Fortunately, this maxim about the dead doesn’t hold sway for long or otherwise history would be a blank page.
So, we opted to wait about 48 hours before we felt it appropriate to respond to a news release from our state’s attorney general expressing support for two new EPA rules.
These new rules aim to bolster the coal industry by allowing less stringent regulation of coal-fired power plant’s wastewater pollutants and other waste, such as ash.
The Obama administration’s 2015 coal and wastewater rules initially sought to force coal-fired power plants to shut down unlined coal ash pits in 2019 and recycle 100% of their system’s wastewater.
What the latest proposal on wastewater does is give power plants until the end of 2028 to employ new wastewater disposal standards if they can show they are taking voluntary measures to reduce pollutants in their effluent, saving them $175 million in compliance costs yearly.
The other rule allows coal-fired power plants to take up until August 2020, to stop storing coal ash in unlined waste ponds. Though the difference in the former rule and the new one looks to be just a year, the new rule also lets companies seek extensions of up to eight years to close unlined ponds and allows states to create their own permit programs.
These proposals throw a financial lifeline to the coal industry while continuing to look the other way at certain utilities’ discharges and waste storage.
Our state’s attorney general support appears to simply be willing to further pollute our waterways to curry favor with the Trump administration.
It’s almost as if he and other supporters of such ill-conceived rules are in a bunker still trying to win a war when their adversaries are at the door.

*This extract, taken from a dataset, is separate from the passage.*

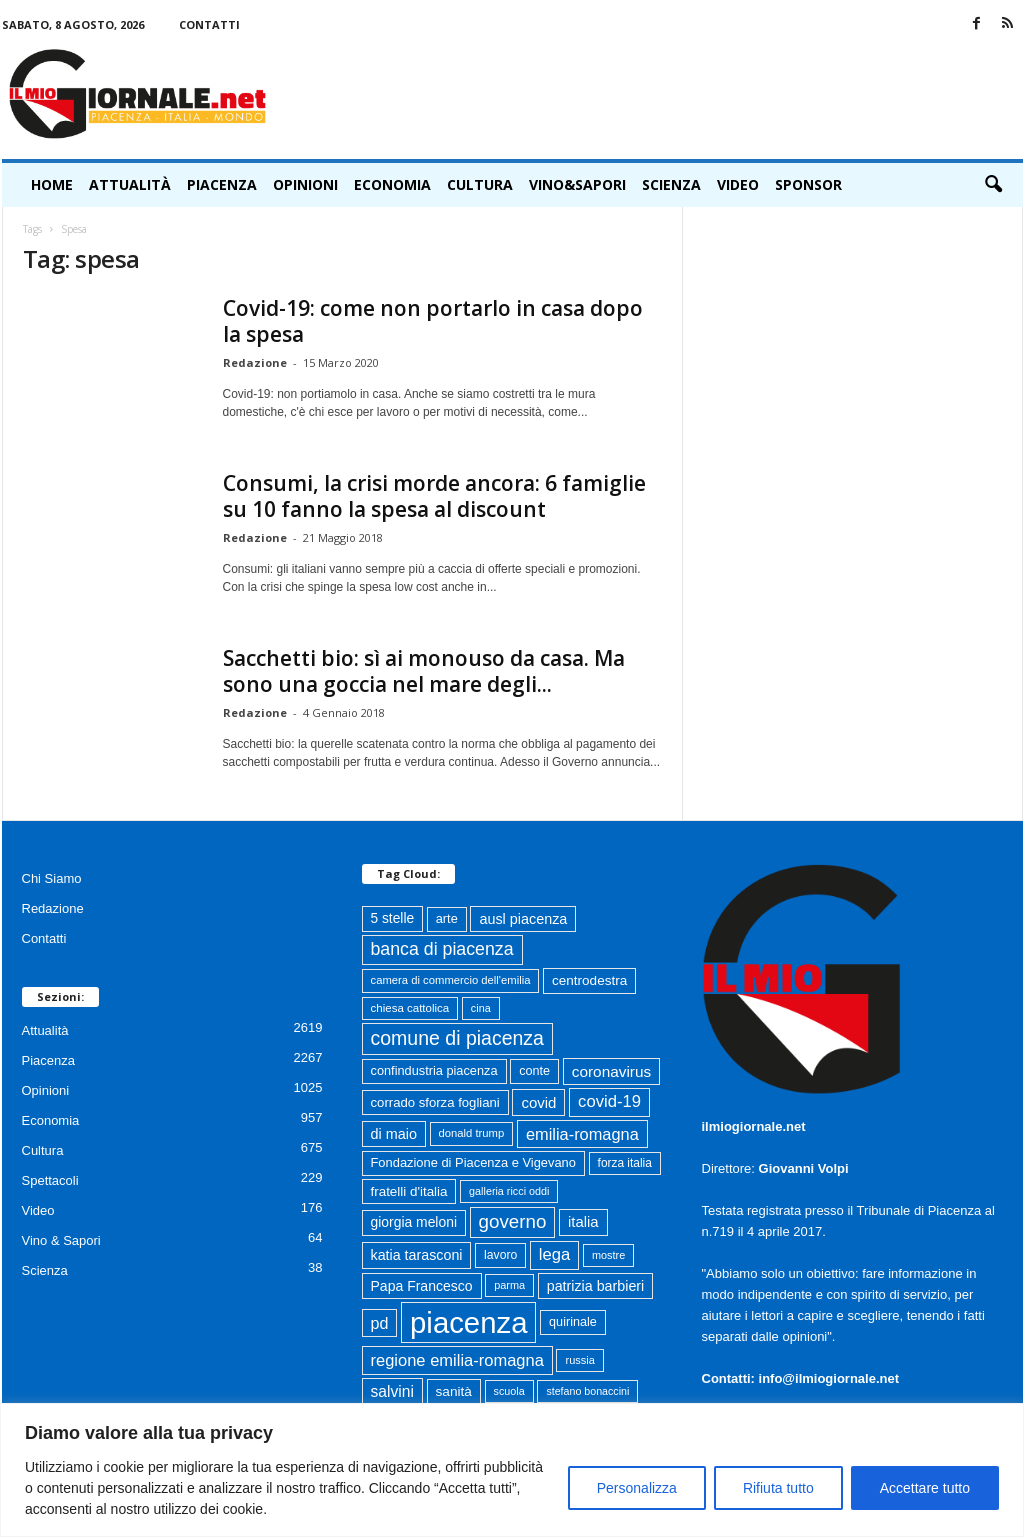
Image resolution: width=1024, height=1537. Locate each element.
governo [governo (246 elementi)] (513, 1221)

However, there never was a war on coal, aside from the one in the marketplace, which coal lost years ago.
Though President Trump has promised to revitalize the coal industry he has failed miserably to do so. More coal-fired power plants closed in Trump’s first two years in office than in Obama’s entire first term.
These efforts to roll back environmental regulations are nothing more than a desperate administration trying to save a desperate industry one last time.
As for the attorney general’s efforts to gain a political advantage by applauding pollution, that speaks for itself.
Still, we won’t speak ill of him following the outcome of next year’s election … for about 48 hours.